__Problem to solve__
Every line from the one with "Task: Select the リージョナル社員（地域限定） card title" to the final line of the records should be printed exactly as it is, with pictures left out.

__Records shown__
════════════════

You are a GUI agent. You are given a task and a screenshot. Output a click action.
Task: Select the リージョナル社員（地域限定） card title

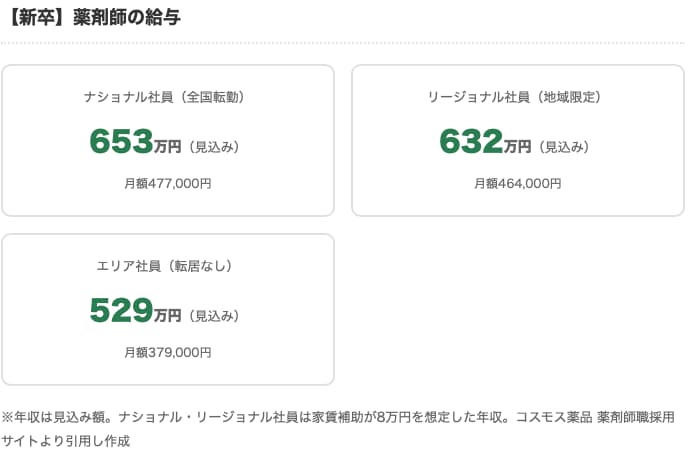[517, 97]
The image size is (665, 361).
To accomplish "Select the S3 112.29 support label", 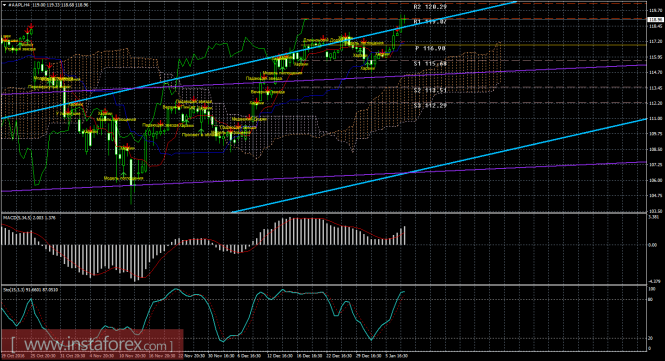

════════════════

__Exercise answer__
Task: Select the リージョナル社員（地域限定） card title

[517, 97]
The image size is (665, 361).
To accomplish "Select the S3 112.29 support label", 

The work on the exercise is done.